Geçtiğimiz aralık ayında Çin’in Wuhan kentinde ortaya çıkmasının ardından dünya genelinde 5 milyona yakın kişiye bulaşan ve 320 binden fazla insanın hayatına mal olan yeni tip koronavirüs hastalığı COVID-19, gündemdeki ağırlığını muhafaza etmeye devam ediyor.
Sanılanın aksine, normal bir grip hastalığından 20 kat daha ölümcül olan SARS-CoV-2 virüsü, salgının ilk zamanlarındaki bulaşma gücünü az da olsa kaybetse de, hala her gün binlerce insanın hayatına mal olmayı sürdürüyor.

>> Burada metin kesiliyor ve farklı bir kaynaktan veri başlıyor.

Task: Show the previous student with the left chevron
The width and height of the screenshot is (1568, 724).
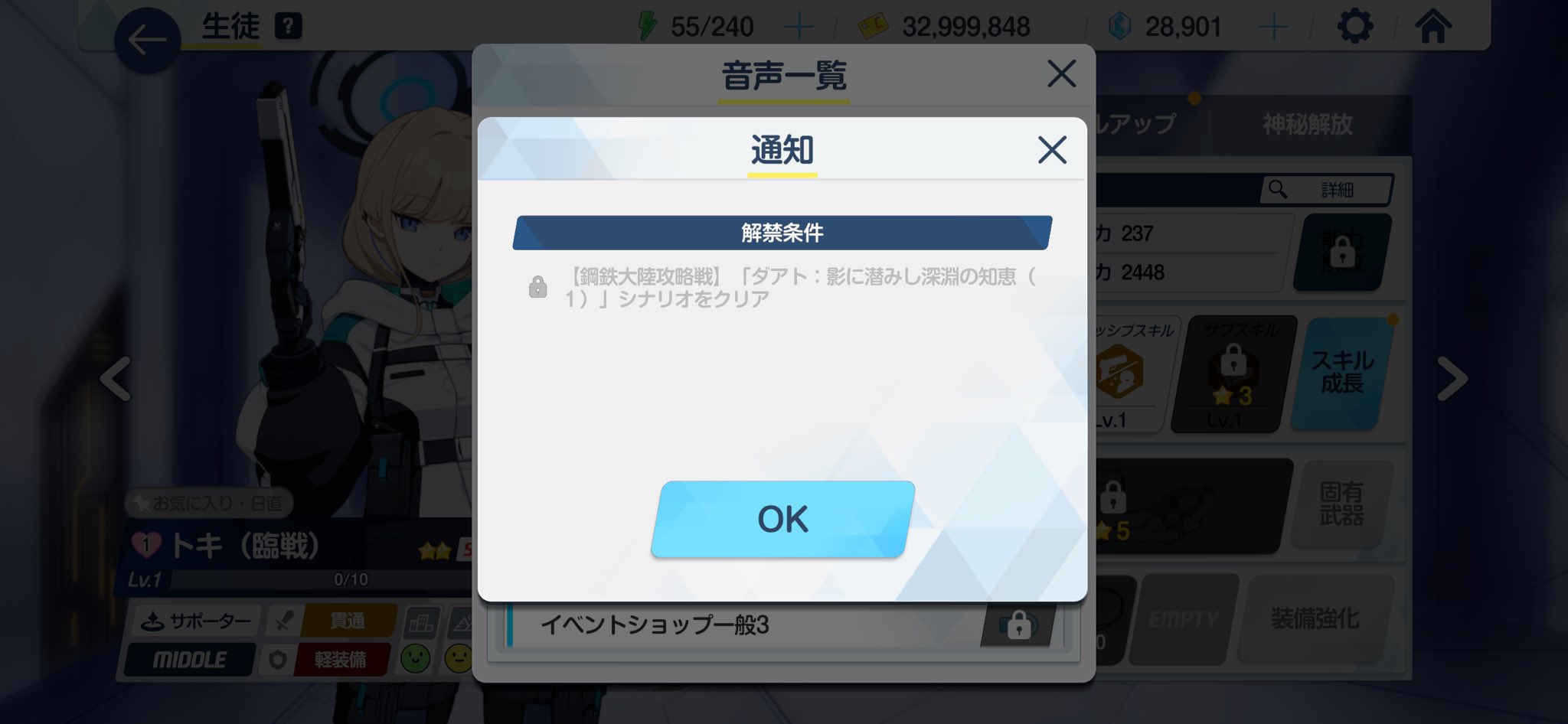Action: [x=116, y=378]
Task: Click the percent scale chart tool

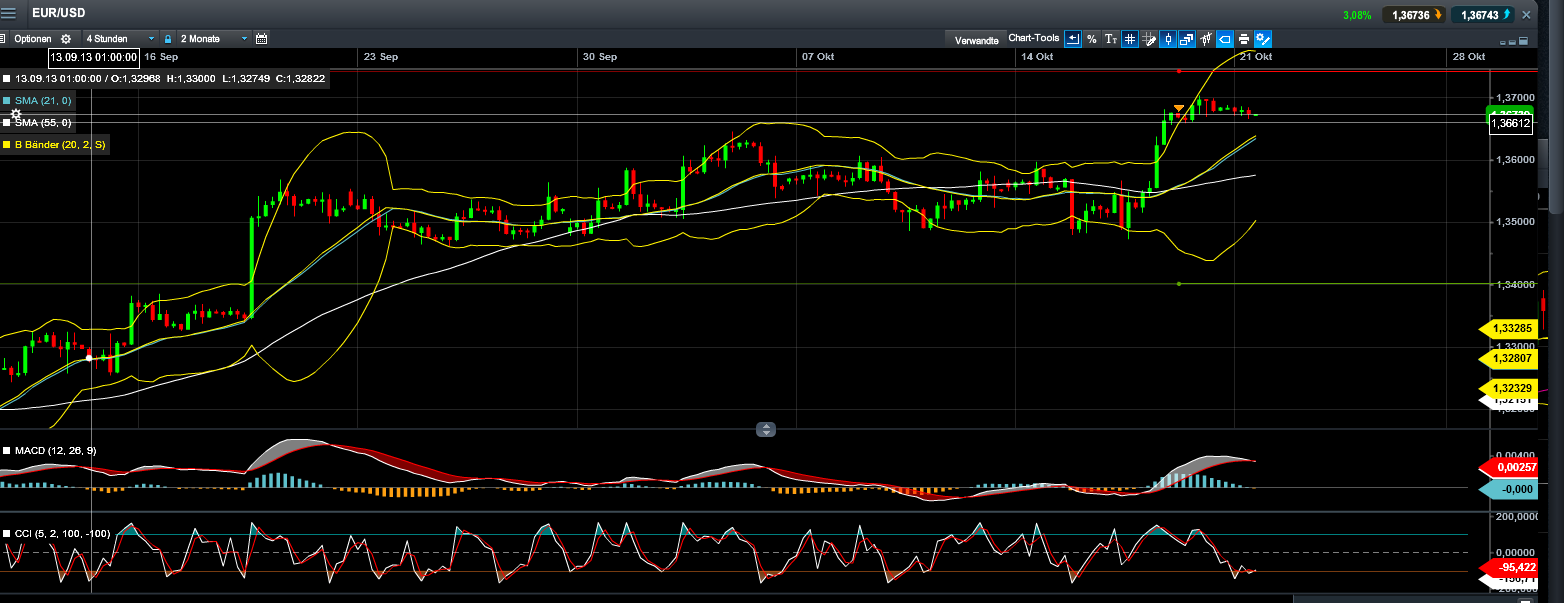Action: click(x=1092, y=39)
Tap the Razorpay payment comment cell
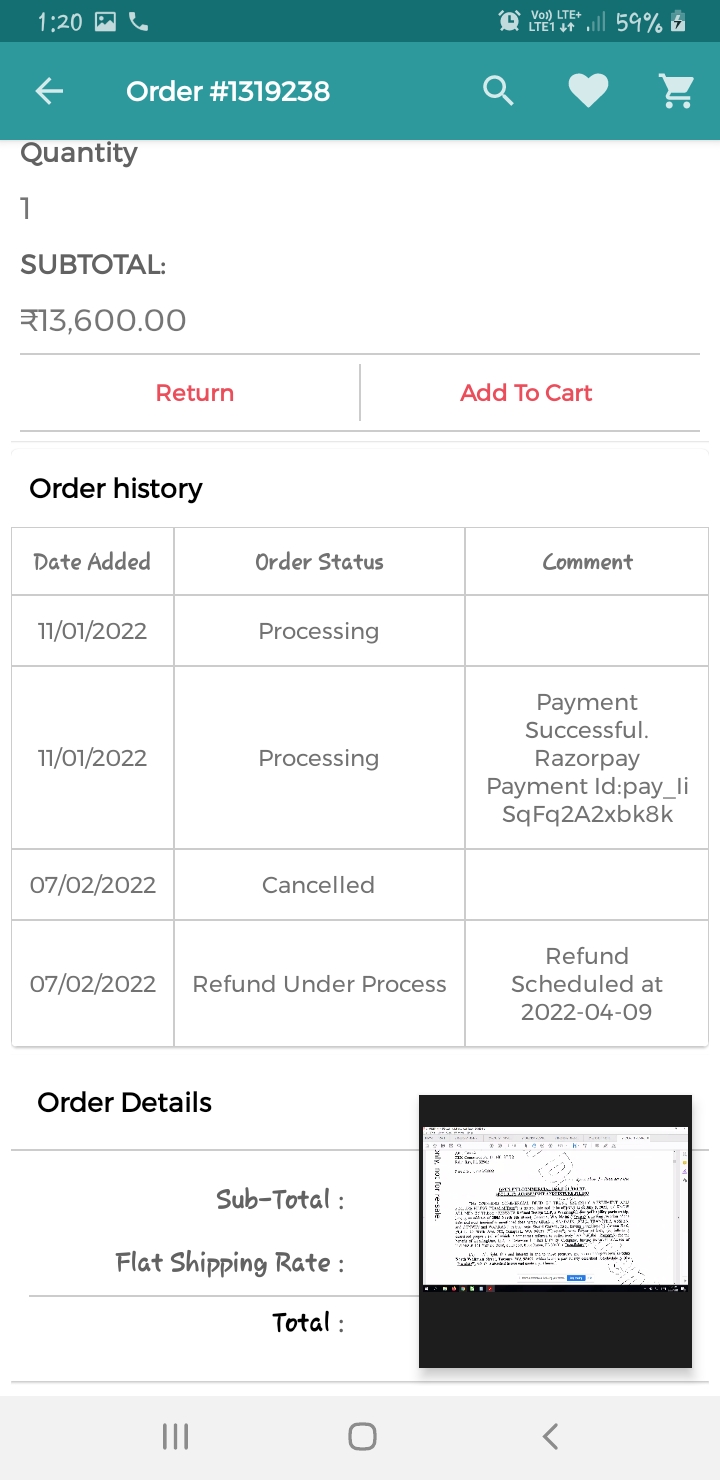The width and height of the screenshot is (720, 1480). pos(587,758)
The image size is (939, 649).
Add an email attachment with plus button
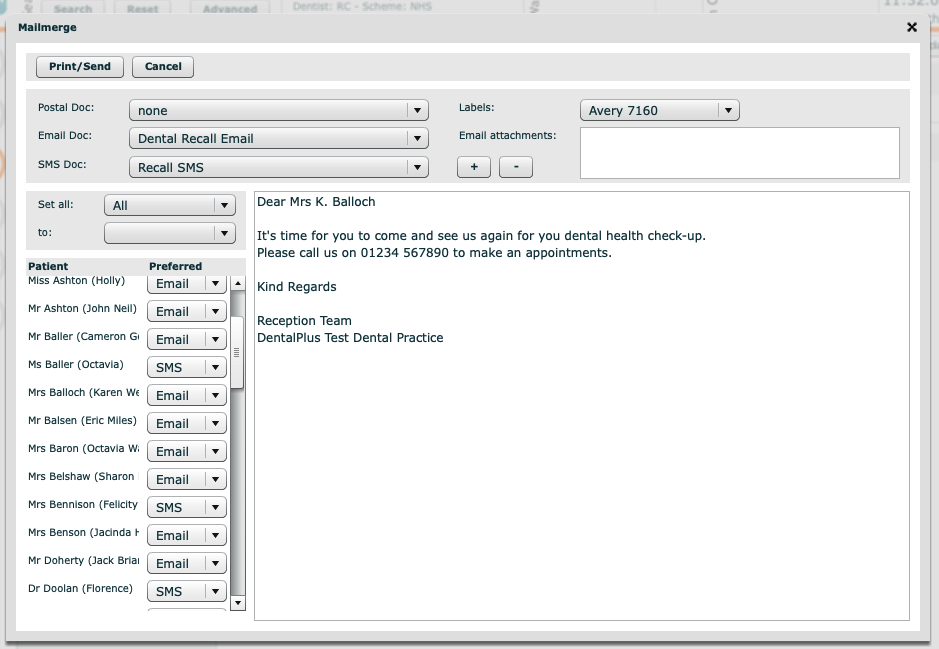[474, 167]
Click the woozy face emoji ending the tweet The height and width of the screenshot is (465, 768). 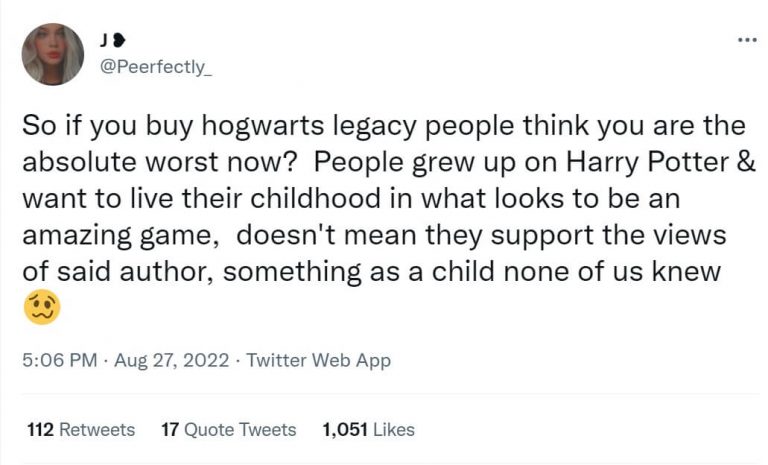pyautogui.click(x=41, y=306)
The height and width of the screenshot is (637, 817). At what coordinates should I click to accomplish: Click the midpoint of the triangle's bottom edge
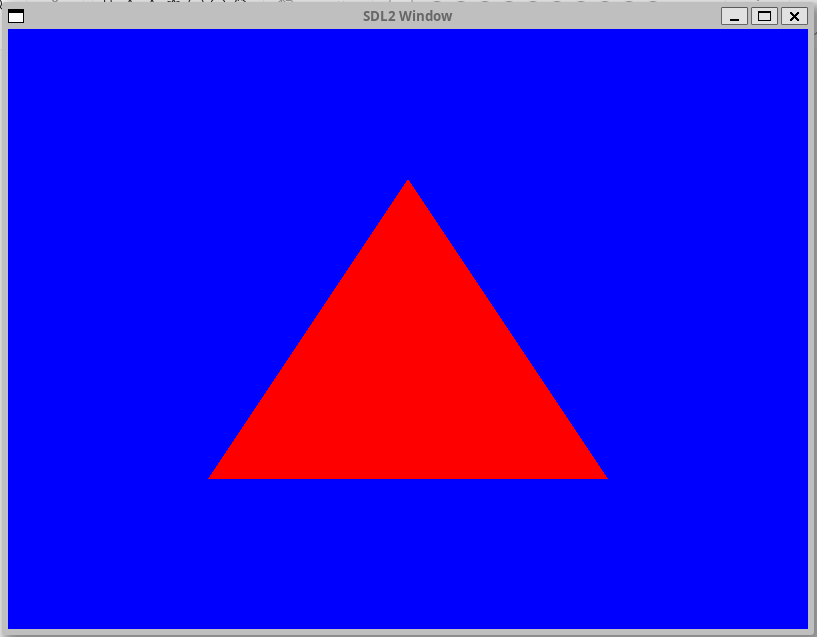click(408, 477)
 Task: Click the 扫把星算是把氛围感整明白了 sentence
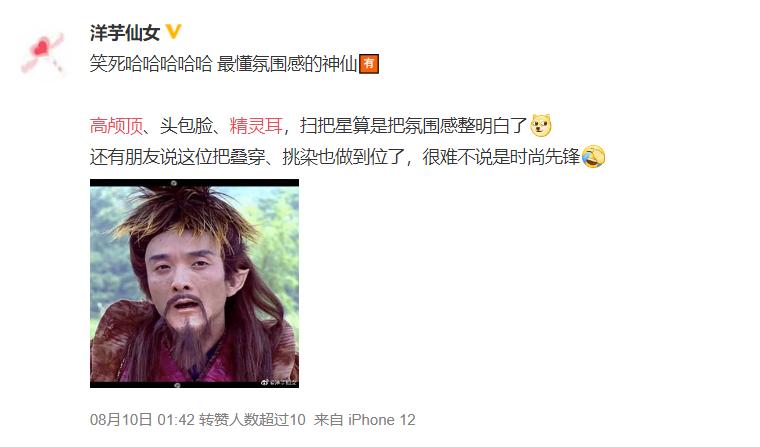413,126
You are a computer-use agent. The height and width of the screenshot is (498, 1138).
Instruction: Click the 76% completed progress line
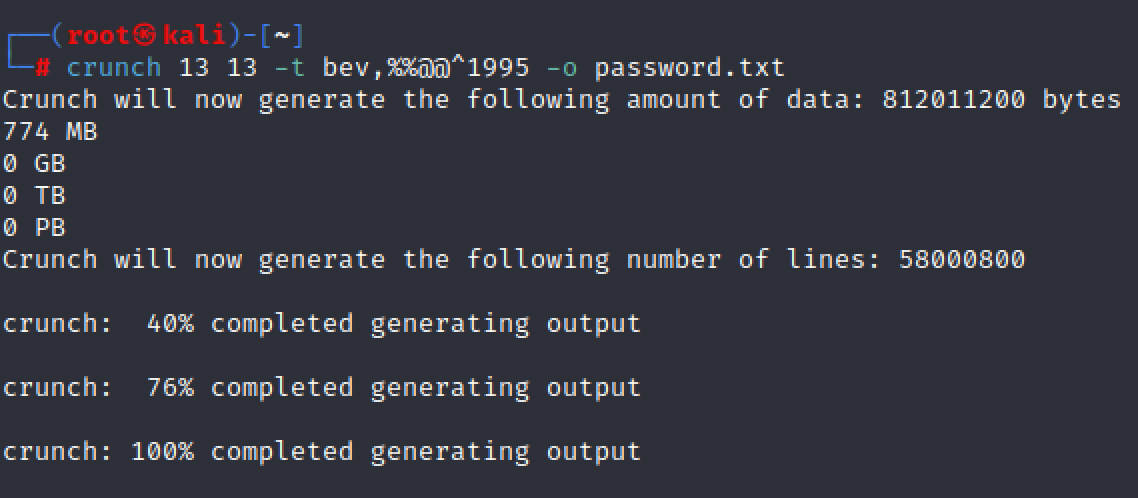pyautogui.click(x=321, y=388)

Koronavirüs salgınında ikinci dalga endişesi giderek artıyor
Türkiye dahil dünyanın çeşitli ülkelerinde salgın önlemleri yavaş yavaş gevşetilmeye başlandı, ancak bu durum beraberinde çok önemli soru(n)u gündeme getiriyor: İkinci dalga yaşanır mı? Karantina kurallarının çok erken gevşetildiğini düşünen bazı sağlık uzmanları, ikinci dalganın kaçınılmaz olduğunu iddia ediyor.
İskoçya’daki Glasgow Üniversitesi'nde viral genomik ve biyoinformatik başkanı Profesör David Robertson, COVID-19’un “neredeyse kontrol edilemez” olduğuna inanıyor. Salı günü Lordlar Kamarası Bilim ve Teknoloji Komitesi'nde konuşan bilim insanı, "Bu virüs asemptomatik ila hafif semptomları olan birçok insana neredeyse kontrol edilemez şekilde bulaşıyor. Hastalığı tamamen ortadan kaldırmamız mümkün olmayabilir” dedi.
Toplumlar, koronavirüsle yaşamaya alışmak zorunda kalabilir
Virüsün insan popülasyonuna yerleşeceğini ve birkaç yıl içinde grip gibi normal bir enfeksiyona dönüşeceğini düşünen Prof. Robertson, buna rağmen kısa vadede koronavirüs vakalarında ikinci bir artış olabileceğinden endişe ediyor.
Öte yandan COVID-19’un hiçbir zaman yok olmayabileceğini söyleyen tek bilim insanı Prof. Robertson değil. Dünya Sağlık Örgütü’nün Acil Durum Programı Direktörü Dr. Mike Ryan da 13 Mayıs’ta yaptığı basın toplantısında, virüsün toplumda bir endemiye dönüşebileceğini ve asla ortadan kalkmayabileceğini ifade etmişti.